Material shown:
= Beginning of Section =
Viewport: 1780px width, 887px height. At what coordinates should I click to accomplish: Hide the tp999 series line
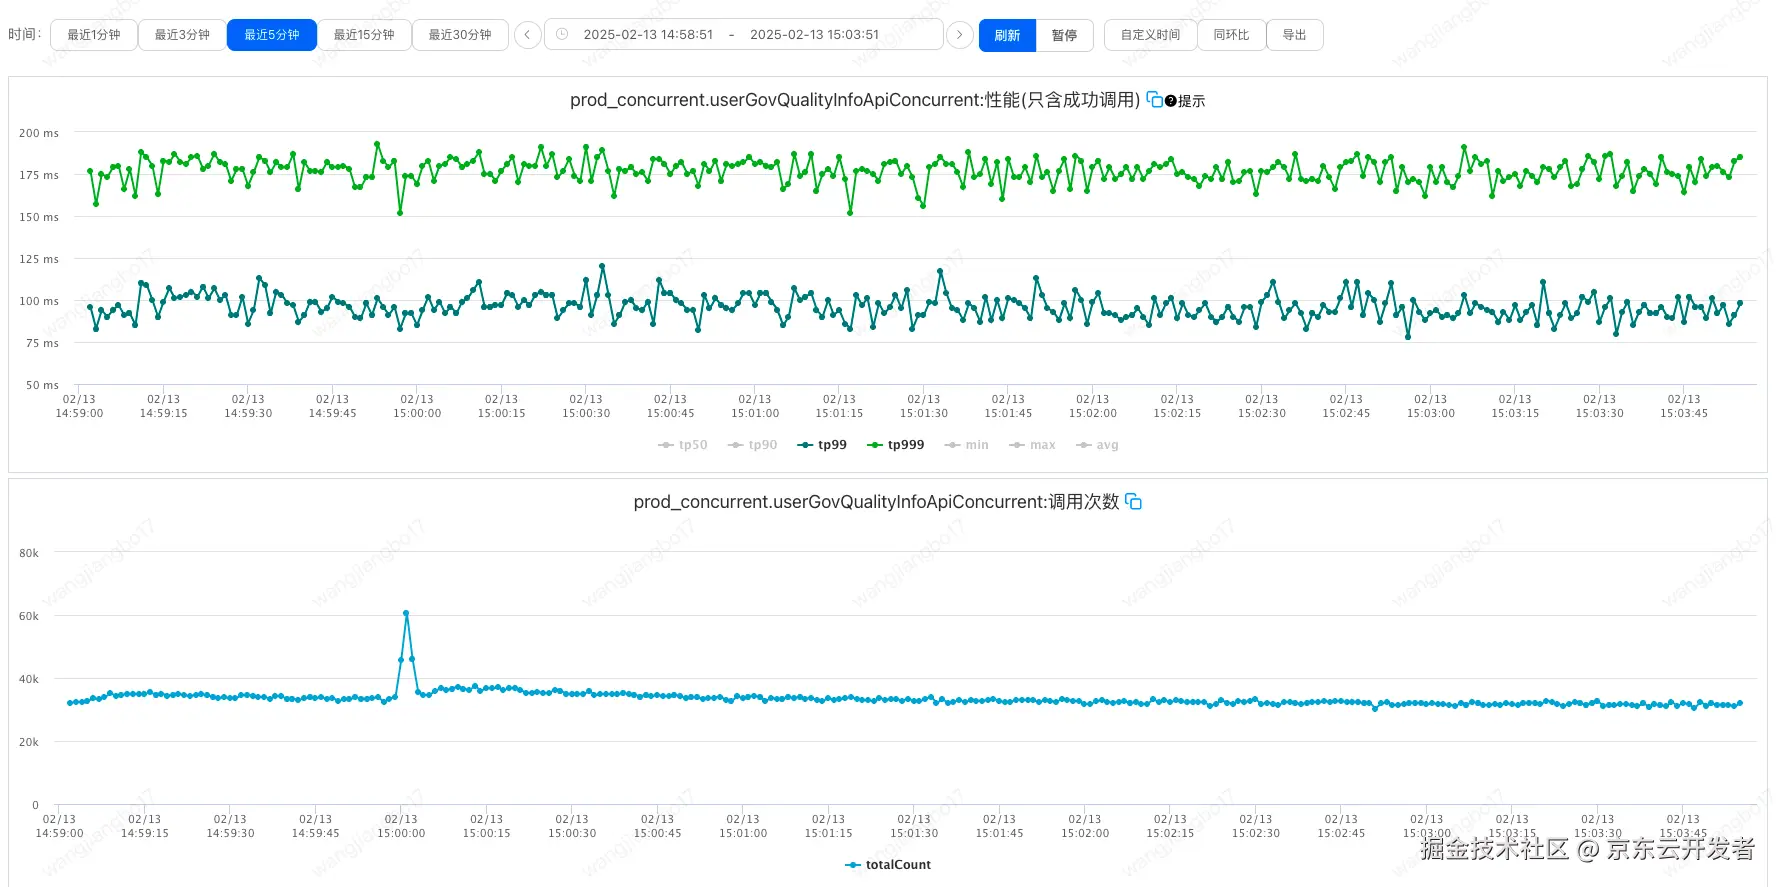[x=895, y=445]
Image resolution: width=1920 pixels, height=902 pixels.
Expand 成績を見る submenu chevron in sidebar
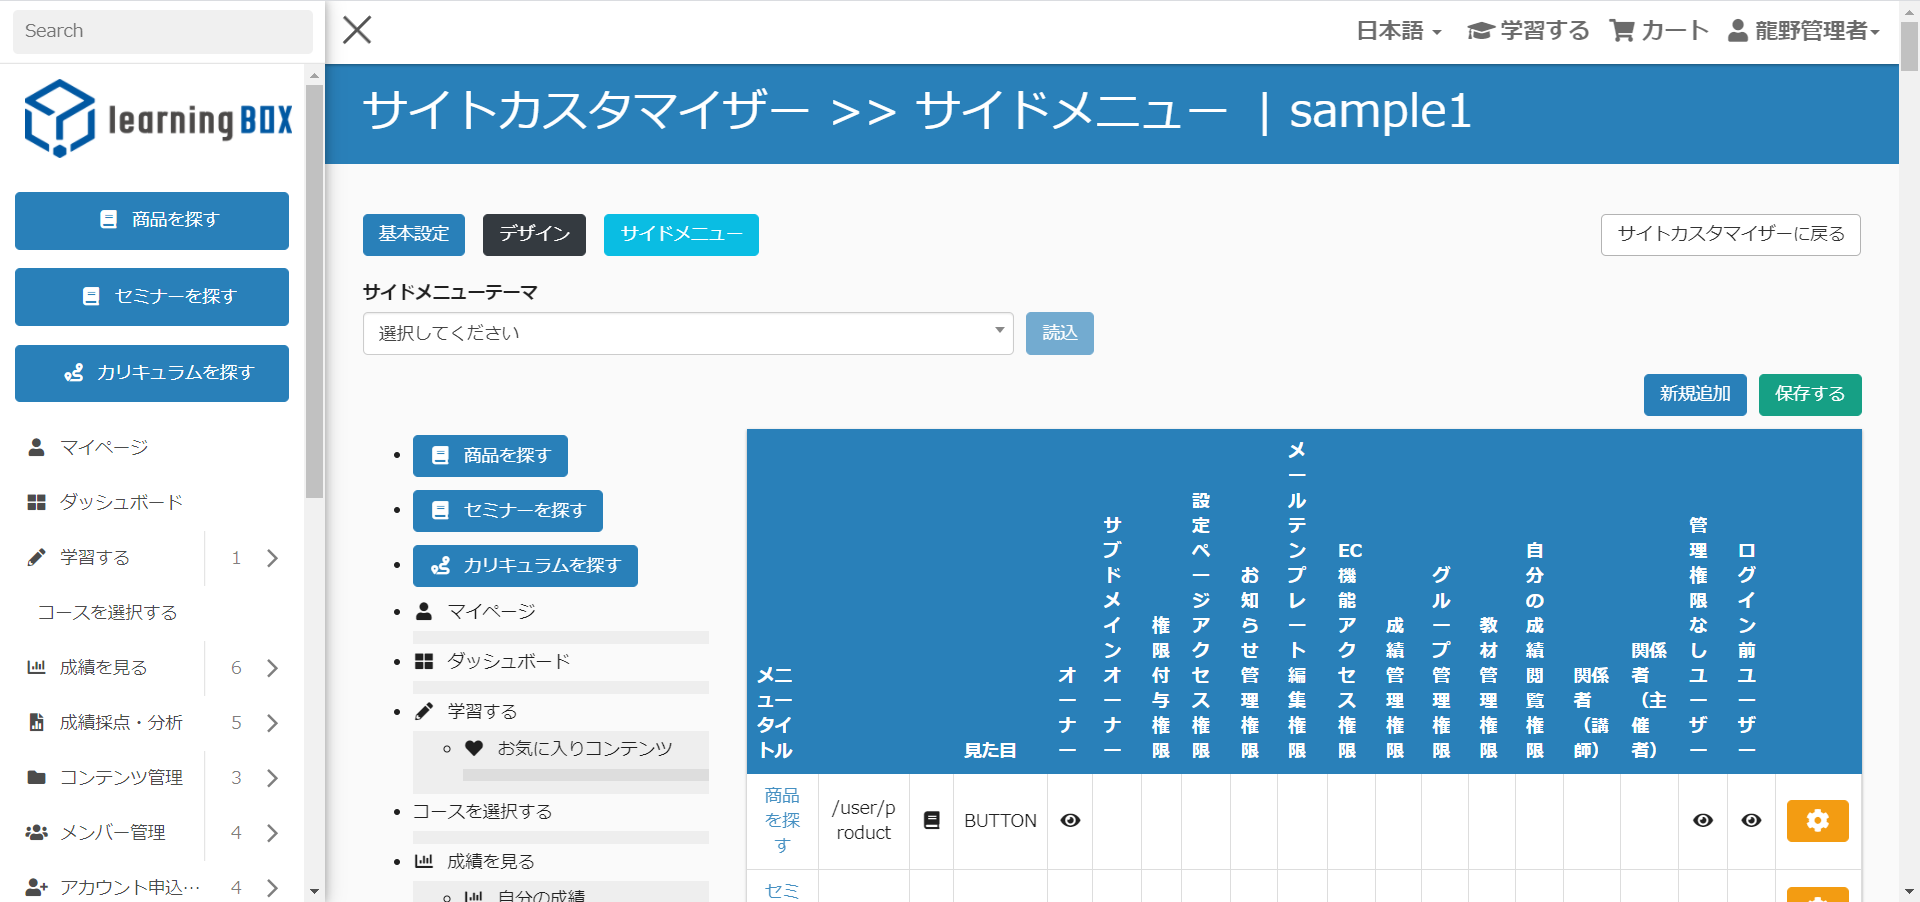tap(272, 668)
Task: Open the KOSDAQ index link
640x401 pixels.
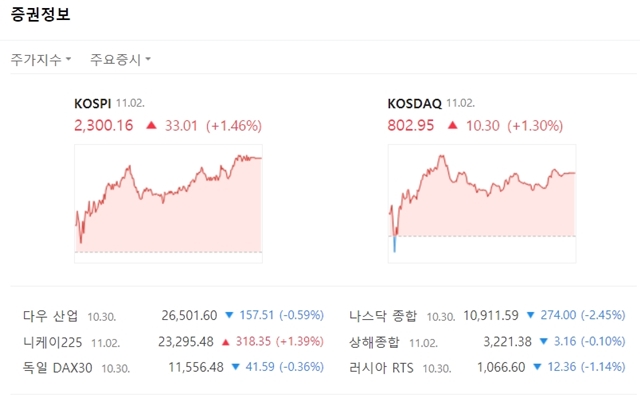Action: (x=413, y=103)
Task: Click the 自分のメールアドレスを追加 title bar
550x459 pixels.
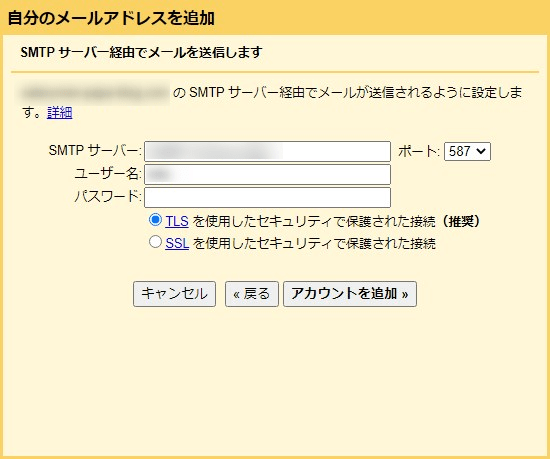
= End of Section =
Work instruction: Repeat the material above word for word, please, apart from its images.

Response:
Viewport: 1780px width, 887px height. At what coordinates should I click to accomplish: Hide the tp999 series line
[x=895, y=445]
Image resolution: width=1920 pixels, height=902 pixels.
Expand 成績を見る submenu chevron in sidebar
tap(272, 668)
Task: Open the KOSDAQ index link
640x401 pixels.
Action: (x=413, y=103)
Task: Click the 自分のメールアドレスを追加 title bar
550x459 pixels.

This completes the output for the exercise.